Member of the Washington House of Representatives from the 31st district
- Incumbent
- Assumed office January 13, 2025 Serving with Drew Stokesbary
- Preceded by: Eric Robertson

Personal details
- Born: Joshua Andrew Penner August 4, 1982 (age 43) Bonney Lake, Washington
- Party: Republican
- Children: 4
- Education: Saint Martin's University, BA; Harvard University, ALM

= Josh Penner =

American politician

Joshua Andrew Penner (born August 4, 1982) is a Republican member of Washington House of Representatives for District 31. Penner took office on January 15, 2025.

== Early life and education ==
Penner was raised in Bonney Lake, Washington. He graduated from Sumner High School, Saint Martin's University (BA), and Harvard Extension School (ALM).

== Career ==
Penner has been the mayor of Orting, Washington, since 2018. He is a small business owner. He is the CEO of Inquisic.AI.

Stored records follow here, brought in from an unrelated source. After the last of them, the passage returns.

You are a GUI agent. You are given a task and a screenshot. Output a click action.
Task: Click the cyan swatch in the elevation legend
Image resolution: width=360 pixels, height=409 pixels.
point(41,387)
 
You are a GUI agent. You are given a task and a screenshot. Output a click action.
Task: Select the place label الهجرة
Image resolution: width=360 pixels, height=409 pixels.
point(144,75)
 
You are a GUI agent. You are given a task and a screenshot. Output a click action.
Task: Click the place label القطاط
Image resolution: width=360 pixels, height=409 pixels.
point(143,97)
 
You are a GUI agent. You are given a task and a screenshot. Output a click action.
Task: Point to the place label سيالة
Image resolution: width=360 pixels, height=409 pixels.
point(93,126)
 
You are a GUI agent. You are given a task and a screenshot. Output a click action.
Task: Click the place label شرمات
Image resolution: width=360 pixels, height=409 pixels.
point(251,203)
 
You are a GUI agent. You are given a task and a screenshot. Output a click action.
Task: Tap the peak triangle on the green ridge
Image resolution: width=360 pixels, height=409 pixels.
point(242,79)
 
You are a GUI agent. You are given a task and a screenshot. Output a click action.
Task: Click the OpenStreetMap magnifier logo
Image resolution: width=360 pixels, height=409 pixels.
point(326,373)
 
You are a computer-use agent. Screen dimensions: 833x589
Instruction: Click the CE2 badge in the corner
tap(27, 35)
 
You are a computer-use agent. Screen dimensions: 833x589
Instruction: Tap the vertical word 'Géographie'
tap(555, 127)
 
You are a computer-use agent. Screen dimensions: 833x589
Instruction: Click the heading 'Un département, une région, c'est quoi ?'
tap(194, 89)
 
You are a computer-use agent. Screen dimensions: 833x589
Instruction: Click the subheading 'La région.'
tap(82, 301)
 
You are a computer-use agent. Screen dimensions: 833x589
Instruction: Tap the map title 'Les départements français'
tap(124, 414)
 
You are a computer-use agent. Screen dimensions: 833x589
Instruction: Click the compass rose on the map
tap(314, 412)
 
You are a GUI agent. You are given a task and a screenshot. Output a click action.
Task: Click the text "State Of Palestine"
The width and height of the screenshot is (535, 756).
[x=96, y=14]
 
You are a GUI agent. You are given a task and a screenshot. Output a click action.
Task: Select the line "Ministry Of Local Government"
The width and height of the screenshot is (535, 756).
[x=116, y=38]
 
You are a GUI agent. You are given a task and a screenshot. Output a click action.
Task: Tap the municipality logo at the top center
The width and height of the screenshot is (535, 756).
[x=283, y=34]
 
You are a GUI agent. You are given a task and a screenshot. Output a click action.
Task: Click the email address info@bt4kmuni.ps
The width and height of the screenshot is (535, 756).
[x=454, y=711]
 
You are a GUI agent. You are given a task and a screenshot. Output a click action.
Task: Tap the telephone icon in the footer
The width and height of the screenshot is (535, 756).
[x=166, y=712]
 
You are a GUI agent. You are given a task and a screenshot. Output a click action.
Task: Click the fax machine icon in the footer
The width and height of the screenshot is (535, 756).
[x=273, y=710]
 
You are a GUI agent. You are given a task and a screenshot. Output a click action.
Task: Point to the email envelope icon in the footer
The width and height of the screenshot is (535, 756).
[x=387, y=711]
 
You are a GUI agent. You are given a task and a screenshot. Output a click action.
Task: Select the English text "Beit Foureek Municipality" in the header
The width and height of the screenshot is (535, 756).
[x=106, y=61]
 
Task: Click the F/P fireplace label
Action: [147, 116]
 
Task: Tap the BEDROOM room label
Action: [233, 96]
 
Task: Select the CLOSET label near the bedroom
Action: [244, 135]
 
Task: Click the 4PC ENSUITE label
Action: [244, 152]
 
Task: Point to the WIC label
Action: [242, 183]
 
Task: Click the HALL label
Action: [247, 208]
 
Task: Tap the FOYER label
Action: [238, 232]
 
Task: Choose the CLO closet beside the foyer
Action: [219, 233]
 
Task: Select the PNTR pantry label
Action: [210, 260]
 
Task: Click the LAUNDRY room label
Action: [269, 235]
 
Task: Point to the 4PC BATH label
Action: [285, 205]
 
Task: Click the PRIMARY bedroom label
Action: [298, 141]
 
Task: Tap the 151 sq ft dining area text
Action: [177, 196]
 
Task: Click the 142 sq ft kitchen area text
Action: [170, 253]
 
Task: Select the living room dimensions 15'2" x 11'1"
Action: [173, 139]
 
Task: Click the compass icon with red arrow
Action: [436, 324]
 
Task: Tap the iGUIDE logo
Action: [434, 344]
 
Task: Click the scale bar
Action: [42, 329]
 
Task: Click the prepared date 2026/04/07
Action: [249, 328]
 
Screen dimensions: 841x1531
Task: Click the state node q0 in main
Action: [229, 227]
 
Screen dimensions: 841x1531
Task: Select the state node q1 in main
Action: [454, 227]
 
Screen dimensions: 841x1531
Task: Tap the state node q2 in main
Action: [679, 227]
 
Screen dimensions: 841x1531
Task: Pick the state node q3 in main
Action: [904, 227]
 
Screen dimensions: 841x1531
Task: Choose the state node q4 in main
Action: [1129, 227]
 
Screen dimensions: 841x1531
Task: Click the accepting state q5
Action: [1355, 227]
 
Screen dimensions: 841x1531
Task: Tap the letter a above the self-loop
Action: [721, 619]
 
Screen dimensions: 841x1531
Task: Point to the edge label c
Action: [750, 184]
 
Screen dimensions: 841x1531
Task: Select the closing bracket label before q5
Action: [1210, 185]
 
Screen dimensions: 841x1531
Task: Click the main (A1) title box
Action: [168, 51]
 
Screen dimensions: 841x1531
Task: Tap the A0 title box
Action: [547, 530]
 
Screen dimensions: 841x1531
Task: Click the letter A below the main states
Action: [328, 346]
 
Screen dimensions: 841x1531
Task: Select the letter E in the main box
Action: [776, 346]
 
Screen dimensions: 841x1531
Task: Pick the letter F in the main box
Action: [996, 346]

He is a U.S. Marine Corps veteran, having served as a radio operator in Iraq.

In November 2025, Penner was elected to the Washington House of Representatives for the 31st District. He received 61.08% of the vote.

He serves on the board of directors for the Association of Washington Cities.

== Personal life ==
Penner married his high school sweetheart, Patricia (Tricia), in August 2005. She is a teacher for the Bethel School District.